Guía completa

Qué hace el ESP/ASR

El control de tracción y estabilidad (ESP, también llamado ASR en su función de antipatinaje) frena ruedas individuales de forma automática cuando detecta que el coche empieza a derrapar o a perder tracción, antes de que el conductor pueda corregirlo. Compara constantemente lo que el volante y el acelerador piden con lo que el coche realmente está haciendo, medido por sensores de giro y de ángulo de dirección, y corrige la diferencia frenando la rueda que corresponda.

Por qué comparte avería con el ABS

El ESP no tiene sensores propios de velocidad de rueda: usa los mismos que el ABS, y en la inmensa mayoría de coches ambos sistemas viven en el mismo módulo de control. Esto significa que una avería de ABS casi siempre desactiva también el ESP, y al revés. Diagnosticamos los dos sistemas juntos por esta razón, no por vender más servicio: sería absurdo revisar uno sin el otro cuando comparten hardware.

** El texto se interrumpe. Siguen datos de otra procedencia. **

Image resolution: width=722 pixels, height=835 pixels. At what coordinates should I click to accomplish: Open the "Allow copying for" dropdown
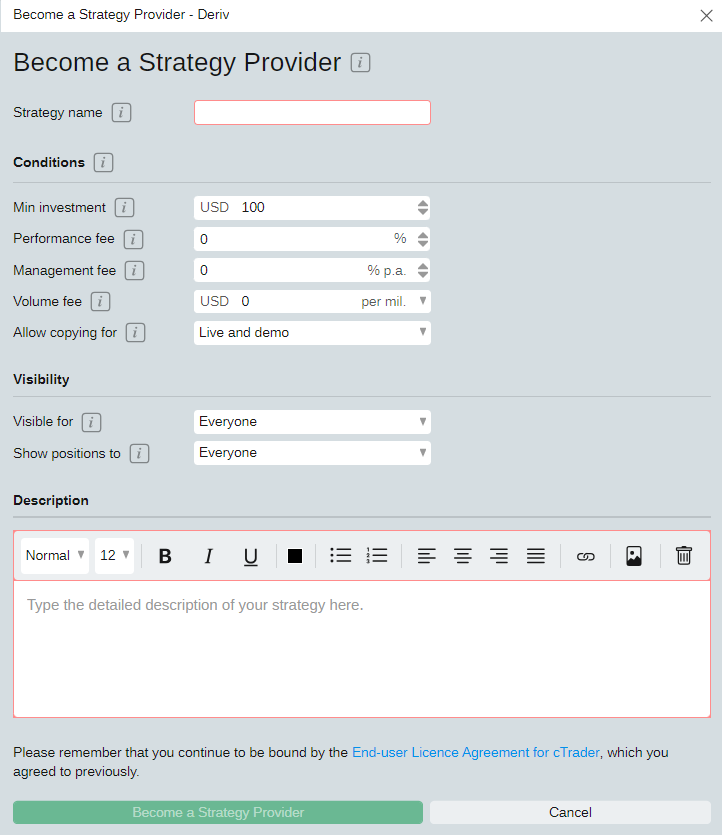[x=312, y=332]
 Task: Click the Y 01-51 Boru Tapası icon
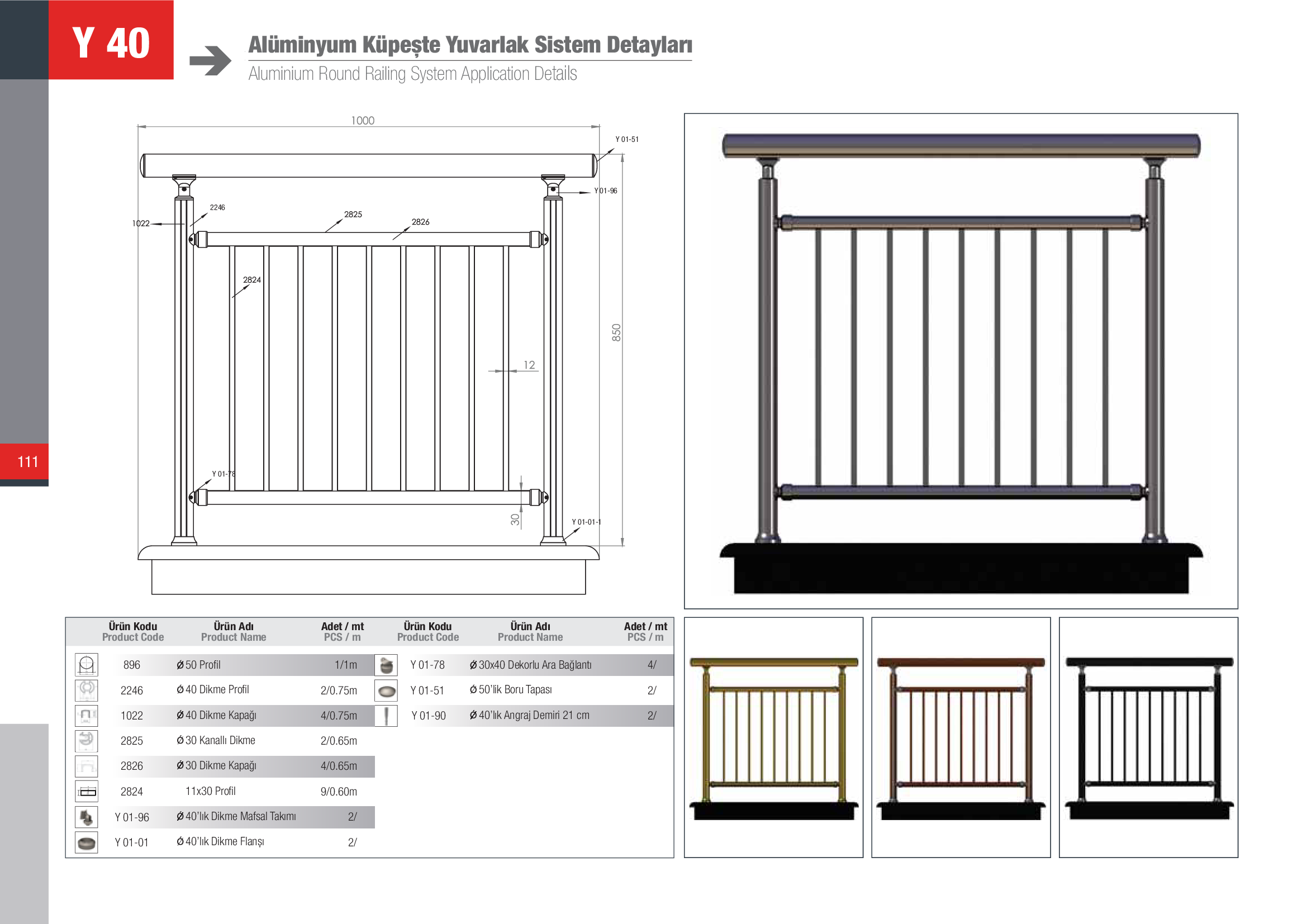(x=386, y=690)
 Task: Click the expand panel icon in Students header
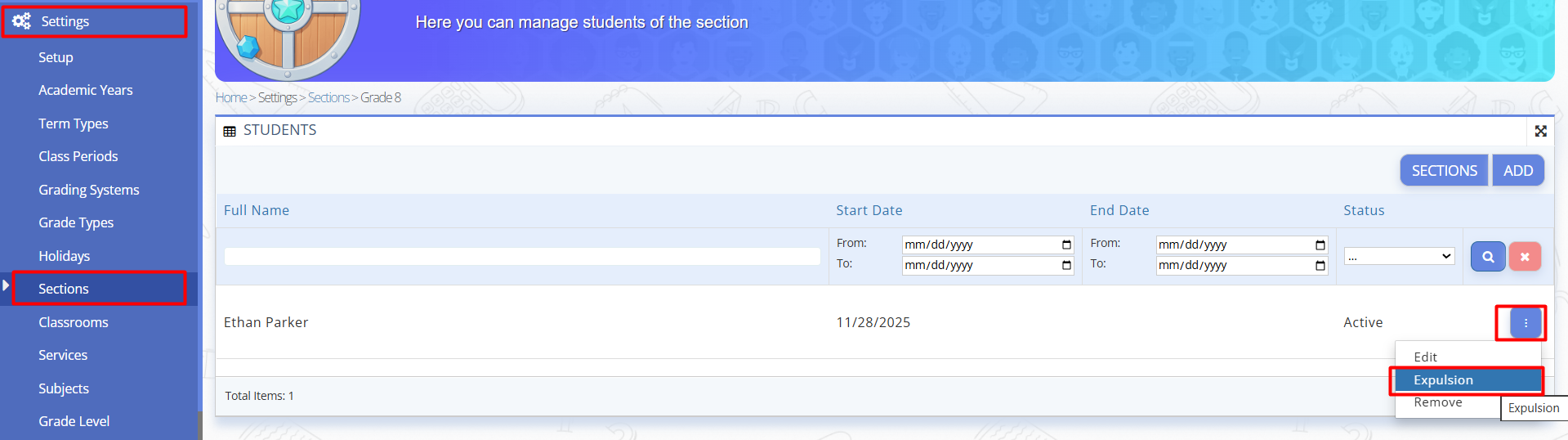pos(1540,131)
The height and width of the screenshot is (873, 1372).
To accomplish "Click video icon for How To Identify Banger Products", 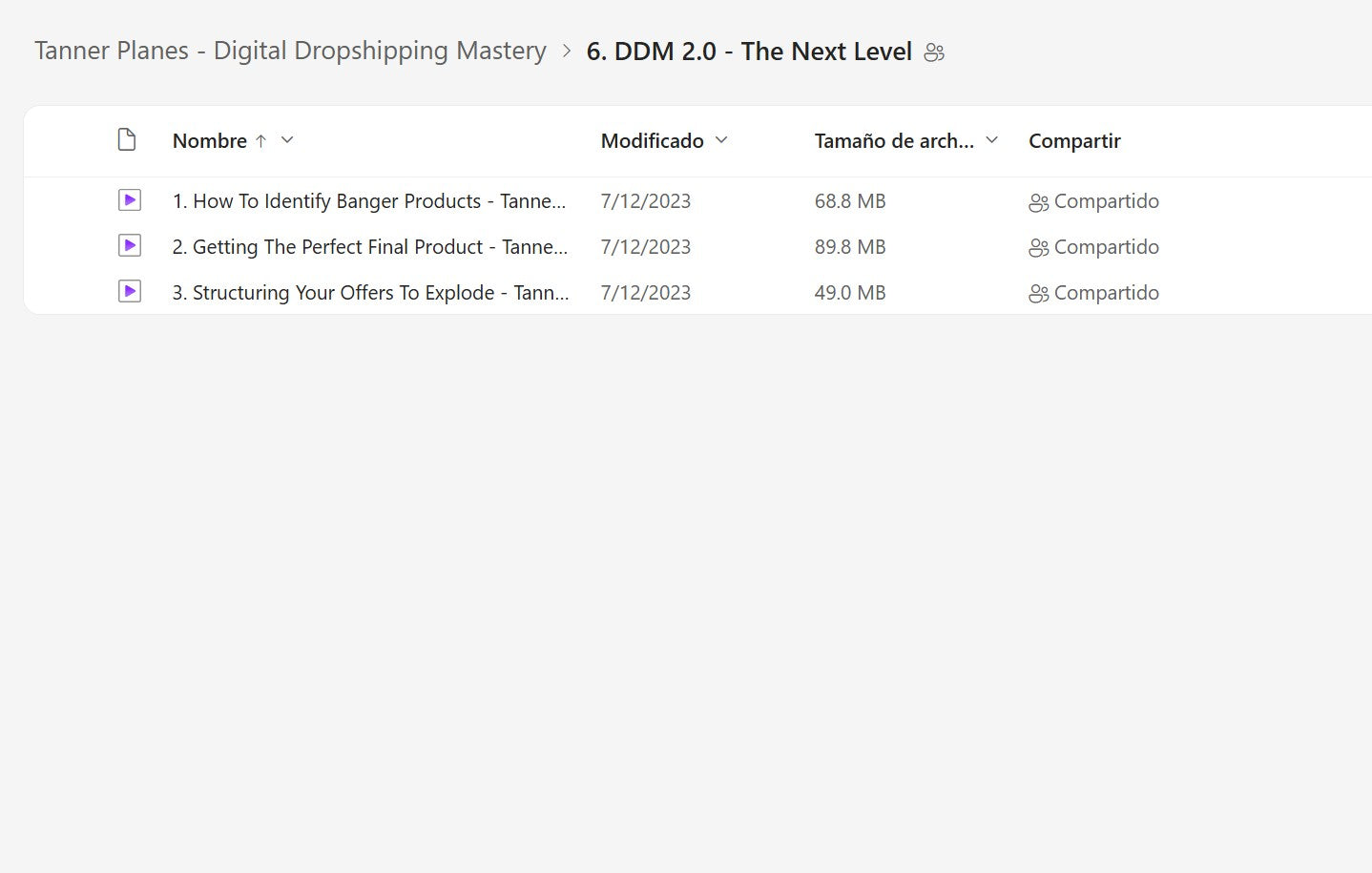I will click(130, 200).
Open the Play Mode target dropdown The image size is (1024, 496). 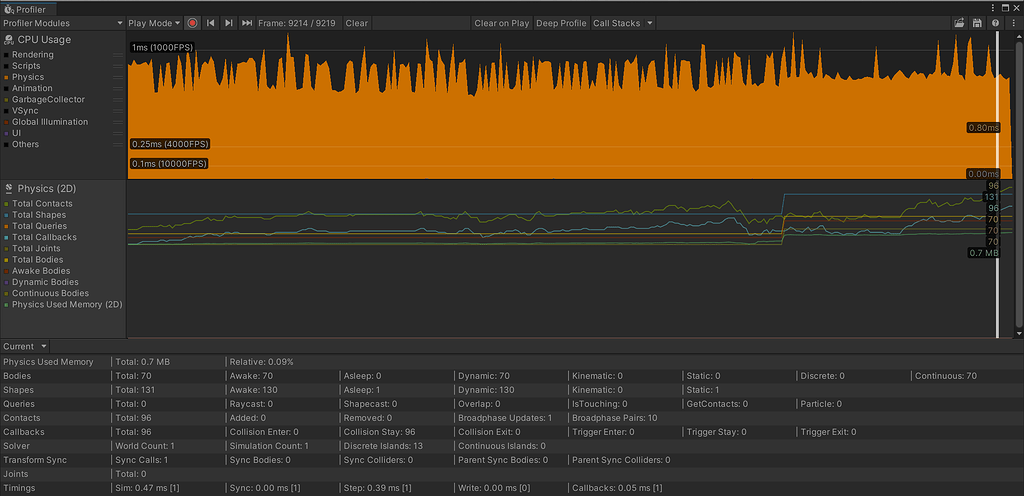pos(154,23)
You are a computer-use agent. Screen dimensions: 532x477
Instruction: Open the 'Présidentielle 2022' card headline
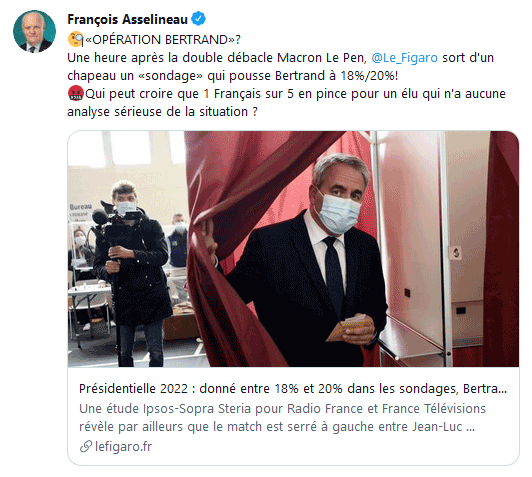pos(293,388)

Los sensores propios: giro y ángulo de dirección

Más allá de lo que comparte con ABS, el ESP incorpora un sensor de velocidad angular (gyro) que detecta si el coche está girando sobre su eje vertical más o menos de lo esperado, y un sensor de ángulo de dirección que confirma qué está pidiendo el conductor con el volante. Cuando uno de estos sensores da una lectura desviada, el sistema puede activarse sin necesidad real, con frenadas puntuales molestas en curvas normales, o directamente desactivarse por seguridad.

Calibración, no solo sustitución

El sensor de ángulo de dirección necesita calibrarse con el volante en posición perfectamente centrada tras cualquier intervención, ya sea una sustitución del sensor, una alineación de la dirección o incluso un cambio de batería en algunos modelos. Sin esta calibración, el sistema puede interpretar que el volante está girado cuando va recto, y activar el ESP en el peor momento.

La particularidad en híbridos y eléctricos

En un coche electrificado, el sistema de estabilidad tiene una tarea extra: coordinar cuánta frenada aporta el motor eléctrico funcionando como generador (la frenada regenerativa) y cuánta el freno hidráulico convencional, de forma que el conductor no note el cambio entre uno y otro. Es un reparto que se recalcula continuamente según la carga de la batería, la velocidad y cuánto se pisa el pedal. Cuando algún sensor de este sistema falla, uno de los síntomas que vemos es un tacto de pedal ligeramente irregular al soltar el acelerador, algo que en un coche de combustión no existe porque no hay esa transición que gestionar.

Cómo lo tratamos

Diagnosticamos ABS y ESP como un único sistema, identificamos el componente exacto y priorizamos siempre la reparación más económica que resuelva el problema de forma real, con la calibración correspondiente incluida en el presupuesto.